_Given text:_
Skip to content

ichomchom/Natural-Language-Processing

Repository files navigation

Natural Language Processing Portfolio

A comprehensive collection of NLP implementations from the UT Austin MS AI program, demonstrating progression from classical machine learning to modern transformer-based architectures.

Table of Contents


Overview

This repository showcases implementations of core NLP techniques, from foundational machine learning algorithms to state-of-the-art transformer models. Each project builds upon previous concepts while introducing new architectures and methodologies.

Technologies: Python, PyTorch, NumPy, HuggingFace Transformers, NLTK, spaCy


Environment Setup

Requirements

  • Python 3.10+
  • PyTorch
  • NumPy, nltk, spacy
  • HuggingFace Transformers

Installation

# Create virtual environment
conda create -n nlp_env python=3.10
conda activate nlp_env

# Install PyTorch (visit https://pytorch.org for system-specific instructions)
pip install torch

# Install dependencies
pip install numpy nltk spacy transformers

Projects

1. Sentiment Classification with Classical ML

Location: Assignment 1/a1-distrib/

Implements classical machine learning approaches for binary sentiment classification on movie reviews from Rotten Tomatoes.

Implementations

Perceptron Classifier

  • Custom perceptron with bag-of-words unigram features
  • Sparse vector representations for efficiency
  • Random shuffling and learning rate scheduling
  • Performance: 74%+ accuracy on movie review sentiment

Logistic Regression

  • Gradient-based optimization
  • Negative log-likelihood loss
  • Achieved 77%+ accuracy

Feature Engineering

  • Unigram features with various preprocessing strategies
  • Bigram features for capturing local context
  • Advanced feature extractors with tf-idf weighting, stopword filtering
  • Experimentation with tokenization, stemming, and feature value schemes

Usage

cd "Assignment 1/a1-distrib"

# Perceptron classifier
python sentiment_classifier.py --model PERCEPTRON --feats UNIGRAM

# Logistic regression with different feature sets
python sentiment_classifier.py --model LR --feats UNIGRAM
python sentiment_classifier.py --model LR --feats BIGRAM
python sentiment_classifier.py --model LR --feats BETTER

Technical Highlights

  • Efficient sparse vector representations using Python Counter
  • Custom Indexer class for feature-to-index mapping
  • Systematic comparison of different feature extraction strategies
  • Understanding of bias-variance tradeoffs in feature design

2. Neural Networks & Word Embeddings

Location: Assignment 2/a2-distrib/

Explores deep learning for sentiment analysis using pre-trained word embeddings and feedforward neural networks.

Implementations

Optimization Fundamentals

  • Manual implementation of gradient descent
  • Analysis of step size effects on convergence
  • Optimal learning rate selection

Deep Averaging Network (DAN)

  • Feedforward architecture with averaged word embeddings
  • Pre-trained GloVe embeddings (50d and 300d)
  • Mini-batch training for efficiency
  • Dropout regularization
  • Performance: 77%+ accuracy on sentiment classification

Robustness to Typos

  • Handling misspellings in test data through:
    • Spelling correction using edit distance
    • Prefix embeddings (first 3 characters)

(Records in a dataset)

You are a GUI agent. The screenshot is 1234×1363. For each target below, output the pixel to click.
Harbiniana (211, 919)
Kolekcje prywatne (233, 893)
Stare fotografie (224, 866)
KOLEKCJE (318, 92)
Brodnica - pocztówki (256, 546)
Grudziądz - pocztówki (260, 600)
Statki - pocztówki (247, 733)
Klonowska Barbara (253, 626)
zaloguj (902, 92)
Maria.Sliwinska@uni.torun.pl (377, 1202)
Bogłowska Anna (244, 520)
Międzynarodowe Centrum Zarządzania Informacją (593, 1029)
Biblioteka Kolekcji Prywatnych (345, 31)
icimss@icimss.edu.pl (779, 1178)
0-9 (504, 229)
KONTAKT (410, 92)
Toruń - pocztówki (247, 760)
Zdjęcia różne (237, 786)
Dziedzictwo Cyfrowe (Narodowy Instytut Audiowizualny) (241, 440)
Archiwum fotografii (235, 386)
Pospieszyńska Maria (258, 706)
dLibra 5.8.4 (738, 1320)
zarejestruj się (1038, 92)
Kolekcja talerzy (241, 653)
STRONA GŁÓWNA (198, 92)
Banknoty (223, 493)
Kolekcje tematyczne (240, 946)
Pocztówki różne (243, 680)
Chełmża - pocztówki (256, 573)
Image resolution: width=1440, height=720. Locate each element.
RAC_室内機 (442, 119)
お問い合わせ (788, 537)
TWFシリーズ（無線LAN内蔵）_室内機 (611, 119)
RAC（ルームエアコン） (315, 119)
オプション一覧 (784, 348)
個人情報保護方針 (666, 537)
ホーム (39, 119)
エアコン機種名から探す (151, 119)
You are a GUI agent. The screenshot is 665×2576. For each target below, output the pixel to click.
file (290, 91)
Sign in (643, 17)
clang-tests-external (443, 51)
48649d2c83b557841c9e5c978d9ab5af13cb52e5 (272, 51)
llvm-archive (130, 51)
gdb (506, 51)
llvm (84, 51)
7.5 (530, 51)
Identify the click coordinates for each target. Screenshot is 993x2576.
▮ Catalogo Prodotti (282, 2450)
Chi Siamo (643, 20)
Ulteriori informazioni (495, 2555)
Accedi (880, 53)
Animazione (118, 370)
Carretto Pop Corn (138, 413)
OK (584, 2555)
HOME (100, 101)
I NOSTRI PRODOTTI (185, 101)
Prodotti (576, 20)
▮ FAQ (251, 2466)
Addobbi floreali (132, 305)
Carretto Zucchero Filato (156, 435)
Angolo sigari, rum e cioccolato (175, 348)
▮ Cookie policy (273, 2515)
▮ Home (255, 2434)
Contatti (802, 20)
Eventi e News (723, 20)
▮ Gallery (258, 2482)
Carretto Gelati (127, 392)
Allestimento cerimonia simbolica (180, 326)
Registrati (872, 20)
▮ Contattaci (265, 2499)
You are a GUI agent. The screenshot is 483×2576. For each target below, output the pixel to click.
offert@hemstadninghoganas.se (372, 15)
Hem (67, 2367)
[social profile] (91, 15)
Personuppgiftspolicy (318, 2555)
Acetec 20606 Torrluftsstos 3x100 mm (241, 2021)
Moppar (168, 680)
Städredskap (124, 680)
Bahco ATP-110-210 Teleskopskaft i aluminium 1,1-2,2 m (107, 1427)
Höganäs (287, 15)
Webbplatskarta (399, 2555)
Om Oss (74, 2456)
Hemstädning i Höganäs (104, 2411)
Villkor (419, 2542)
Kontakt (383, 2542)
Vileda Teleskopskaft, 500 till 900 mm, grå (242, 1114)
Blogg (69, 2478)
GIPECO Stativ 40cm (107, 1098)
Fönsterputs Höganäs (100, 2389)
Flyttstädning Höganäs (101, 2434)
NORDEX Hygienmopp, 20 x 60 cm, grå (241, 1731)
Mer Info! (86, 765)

_Your task:_
Continue the README of the NLP portfolio from the point where it stops. The material is separate from the README of the NLP portfolio.

_Exercise result:_
    • Character-level representations
  • Performance: 74%+ accuracy on corrupted text

Usage

cd "Assignment 2/a2-distrib"

# Optimization experiments
python optimization.py

# Train deep averaging network
python neural_sentiment_classifier.py

# Test robustness to typos
python neural_sentiment_classifier.py --use_typo_setting

# Fast debugging with 50d embeddings
python neural_sentiment_classifier.py --word_vecs_path data/glove.6B.50d-relativized.txt

Technical Highlights

  • PyTorch model implementation with custom nn.Module subclasses
  • Batching with padding for variable-length sequences
  • Integration of pre-trained word embeddings
  • Strategies for handling out-of-vocabulary words
  • Analysis of generalization to different data distributions

3. Transformer Language Modeling

Location: Assignment 3/a3-distrib/

Implements transformer architecture from scratch for sequence modeling tasks.

Implementations

Custom Transformer Encoder

  • Built from scratch without using nn.TransformerEncoder
  • Self-attention mechanism with Q, K, V projections
  • Positional encodings for sequence order
  • Residual connections and feedforward layers
  • Causal masking for autoregressive modeling

Character Counting Task

  • Predicts occurrence counts of characters in context
  • Demonstrates transformer's ability to aggregate information across positions
  • Performance: 95%+ accuracy, demonstrating effective attention patterns

Character-Level Language Model

  • Trained on text8 dataset (100M Wikipedia characters)
  • Predicts next character at each position
  • Proper probability normalization
  • Performance: Perplexity of 6.3 on held-out data

Usage

cd "Assignment 3/a3-distrib"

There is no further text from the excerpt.